# Sheet Goods Storage



## RLHERRON (May 15, 2008)

Just picked up some Cherry Veneer 5/8" from Diamond Hill Plywwod, ($20.00 Sheet, Seconds). They also had Maple and Birch same price. I can't from looking at them see the flaws that make them seconds and I'm just useing them in my shop. I'm going to go ahead and stock up on some more at that price.

My question is, what is the best way to store the sheets. I've heard both flat and on end. I would like to hear some of your thoughts on the subject.

I will be building "something" this weekend. If you have a picture of something that works for you, it would be appreciated. Space for the storage method is not a issue.

Again, as always, I appreciate the help provided on the forum:thumbsup:

RLH


----------



## dbhost (Jan 28, 2008)

It's certainly not the best method, but I simply stand mine on end up tight against the wall.

By the way, nice score.


----------



## BHOFM (Oct 14, 2008)

I would sandwich them between a couple sheets of
luan board with some clamps and stand them on
end. You can always use the luan later.


----------



## mics_54 (Oct 28, 2008)

Laid flat would be my choice if space isnt an issue..
and flaws in plywood arent necessarily visible. Some sheet goods are seconds because the veneers de-lam...whole shipments have been known to be defective. Sometimes the delamination isnt noticed until its sawn up or a finish is applied. good luck with that.


----------



## KevinK (Sep 18, 2008)

I'm with Misc 54, if space is not an issue flat is the better option, storing from end to end can warp over time, and it is annoying to work with warped plywood.

All I have see for storing flat is a cart with a plywood bottom that rolls under a raised floor. I have see lots of plans for storing plywoon on its side or end. Check out WOOD website

Kevin


----------



## GeorgeC (Jul 30, 2008)

I have an overhead rack in my garage. Made to fit 48' by 96'. Space is an issue for me.

G


----------



## cabinetman (Jul 5, 2007)

If space isn't an issue, stored flat would be best. If laid on the floor use stickers (spacers) all the same thickness to keep the sheet off the floor. They can run in either direction. Additional sheets can be laid right on top. If storing against the wall, store on the long edge with a minimum angle of lean. Again, use spacers under the edge to keep off the floor.


----------



## red (Sep 30, 2008)

I'm all for storing the sheets flat. I do agree with putting stickers down first to keep them off the floor. I had a plywood cart that held them on the long edge and tipped back slightly. It was wonderful because I could wheel it around the shop easily. Red


----------



## Handyman (Jan 2, 2008)

*Plywood Rack*

In my wood shed I ah open stud walls. I nailed a 2x4 on the side of a stud at an angle to the floor and cut some plywood in a wedge that sits on the floor at a square to the upright 2x4s. After I had built 8 of these I nailed a sheet of 1/4 luon for a flat base. I store all my plywood in this one rack. I generaly don't keep a lot of it around. I like working with fresh smelling plywood. I know I am strange.

▶ **Information shown**
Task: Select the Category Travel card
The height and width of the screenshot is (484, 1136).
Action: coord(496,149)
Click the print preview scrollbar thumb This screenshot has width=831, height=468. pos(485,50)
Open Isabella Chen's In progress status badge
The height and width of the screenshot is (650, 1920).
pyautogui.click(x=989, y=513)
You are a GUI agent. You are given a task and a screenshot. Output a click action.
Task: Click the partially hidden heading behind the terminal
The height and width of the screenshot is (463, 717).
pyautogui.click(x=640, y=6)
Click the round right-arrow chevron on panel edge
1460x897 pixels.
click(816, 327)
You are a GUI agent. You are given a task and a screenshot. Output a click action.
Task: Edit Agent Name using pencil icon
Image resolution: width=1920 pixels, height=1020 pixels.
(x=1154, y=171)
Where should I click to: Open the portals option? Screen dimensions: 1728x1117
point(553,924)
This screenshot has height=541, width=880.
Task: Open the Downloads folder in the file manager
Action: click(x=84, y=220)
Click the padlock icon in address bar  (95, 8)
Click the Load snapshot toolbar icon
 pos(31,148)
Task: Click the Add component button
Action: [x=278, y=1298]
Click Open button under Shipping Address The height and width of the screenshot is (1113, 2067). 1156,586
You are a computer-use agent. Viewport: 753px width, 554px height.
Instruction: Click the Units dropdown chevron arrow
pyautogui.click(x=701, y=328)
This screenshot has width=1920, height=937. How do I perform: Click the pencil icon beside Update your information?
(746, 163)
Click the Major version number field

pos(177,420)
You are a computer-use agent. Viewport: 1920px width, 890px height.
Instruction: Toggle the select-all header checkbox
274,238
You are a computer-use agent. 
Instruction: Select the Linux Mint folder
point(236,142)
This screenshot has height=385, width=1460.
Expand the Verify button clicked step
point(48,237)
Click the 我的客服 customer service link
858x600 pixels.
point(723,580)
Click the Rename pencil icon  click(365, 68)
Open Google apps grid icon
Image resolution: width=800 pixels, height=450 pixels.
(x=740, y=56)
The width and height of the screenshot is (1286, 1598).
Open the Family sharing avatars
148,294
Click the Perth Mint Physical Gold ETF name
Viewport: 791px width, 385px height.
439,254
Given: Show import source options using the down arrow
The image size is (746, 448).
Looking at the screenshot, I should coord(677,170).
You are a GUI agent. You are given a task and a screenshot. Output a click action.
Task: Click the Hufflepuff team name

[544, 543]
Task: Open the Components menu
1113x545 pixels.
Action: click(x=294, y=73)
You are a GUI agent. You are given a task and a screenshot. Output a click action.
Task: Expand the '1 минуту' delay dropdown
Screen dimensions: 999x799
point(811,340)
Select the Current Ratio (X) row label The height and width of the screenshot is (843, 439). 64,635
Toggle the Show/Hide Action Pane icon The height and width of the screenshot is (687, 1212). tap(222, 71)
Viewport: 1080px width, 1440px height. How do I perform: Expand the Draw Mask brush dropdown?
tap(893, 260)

▶ **Objective 1**
In the sheet goods storage thread, revise everything from "## red (Sep" down to "I am strange.", putting "garage" in place of "wood shed".
▶ **Objective 2**
According to the sheet goods storage thread, what spacing material does cabinetman recommend putting under sheets laid on the floor?

▶ **Task output 1**
## red (Sep 30, 2008)

I'm all for storing the sheets flat. I do agree with putting stickers down first to keep them off the floor. I had a plywood cart that held them on the long edge and tipped back slightly. It was wonderful because I could wheel it around the shop easily. Red


----------



## Handyman (Jan 2, 2008)

*Plywood Rack*

In my garage I ah open stud walls. I nailed a 2x4 on the side of a stud at an angle to the floor and cut some plywood in a wedge that sits on the floor at a square to the upright 2x4s. After I had built 8 of these I nailed a sheet of 1/4 luon for a flat base. I store all my plywood in this one rack. I generaly don't keep a lot of it around. I like working with fresh smelling plywood. I know I am strange.

▶ **Task output 2**
Stickers (spacers), all the same thickness, to keep the sheet off the floor.